*Text section*
Casale del Giglio Petit Manseng 2012 Lazio

18 Apr 2014 by Jancis Robinson

From €9.90, $?, £19.99

Find the dry Italian Petit Manseng
Find the sweet Clos Uroulat Jurançon

Who would have thought it? Here's a really satisfying dry white made from an indigenous Basque variety grown just north of Rome. I choose it not to denigrate any of the hundreds of interesting indigenous Italian grape varieties, but to demonstrate just how well Petit Manseng travels. Of course it reaches its apogee in the best Jurançons, but we have come across interesting and highly respectable examples which share the particular firm tanginess of this distinctive variety such as Linden's in Virginia, Churton's in New Zealand, William Downie's in Australia, Malhadinha Nova's in Portugal and Julia has added no fewer than three notes on Tiger Mountain's Georgian Petit Manseng but this is the first Italian example I have encountered.

I'm not surprised it was from this estate, set up in terra incognita for the vine south of Rome in 1967 by the Santarelli family who have been determined to experiment with unusual imported varieties - or at least varieties that were unusual for this part of the world when they planted them. I visited there 10 or so years ago and was impressed by their viticultural standards. Then they were particularly proud of an exotic variety they were growing called Viognier.

To produce Casale del Giglio Petit Manseng 2012 IGT Lazio the Petit Manseng berries with their thick skins are kept on the vine until well after most other grapes have been picked and, as in Jurançon vineyards, are encouraged to shrivel. Petit Manseng (rather nobler than the Gros Manseng that is now widely planted in Gascony to add interest to inexpensive white blends made there) keeps its acidity particularly well so this wine is much nervier than one would expect for the latitude. The grapes are given a bit of skin contact before spontaneous fermentations and the wine aged for a few months on the lees before bottling. It is still delightfully fresh and really offers some substance to chew on. I mean flavour - somehow attractively reminiscent of furniture polish - rather than astringency.

*Your tasks*
a: Answer these from the Petit Manseng review, one line each:
(i) In what year did the Santarelli family set up the estate?
(ii) Which exotic variety were they proud of when the writer visited about 10 years earlier?
(iii) For how long is the wine aged on the lees before bottling?
b: Please continue the Petit Manseng review from the point where it stops, keeping its voice.

*Stored data*
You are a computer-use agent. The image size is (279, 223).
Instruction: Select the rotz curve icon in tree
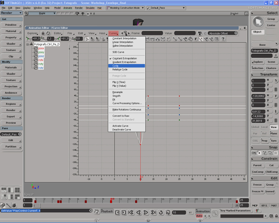pyautogui.click(x=36, y=68)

*Exercise answers*
a:
(i) 1967
(ii) Viognier
(iii) A few months

b:
The winery's UK importer Eurowines sent me in the direction of two retailers, Dalle Terra of London WC2 and Tivoli Wines of Cheltenham, but they don’t actually have it in stock, however keenly they assure me they would order it in. I did find it however listed online by simplywinesdirect.com.

Winesearcher.com lists only retailers in Italy but Casale del Giglio have provided this list (below) of US distributors, with the states they cover. I do hope you can find this wine if you are interested to taste this great grape variety in purezza. Otherwise, head for a fine Jurançon such as the sweet but beautifully tangy Clos Uroulat Moelleux 2011 Jurançon which I tasted last year and absolutely loved. It is much more widely available throughout Europe and in both UK and the US, and in Hong Kong. Prices vary from the equivalent of about £11/$19 and £24/$40 a bottle.

Find the dry Italian Petit Manseng
Find the sweet Clos Uroulat Jurançon.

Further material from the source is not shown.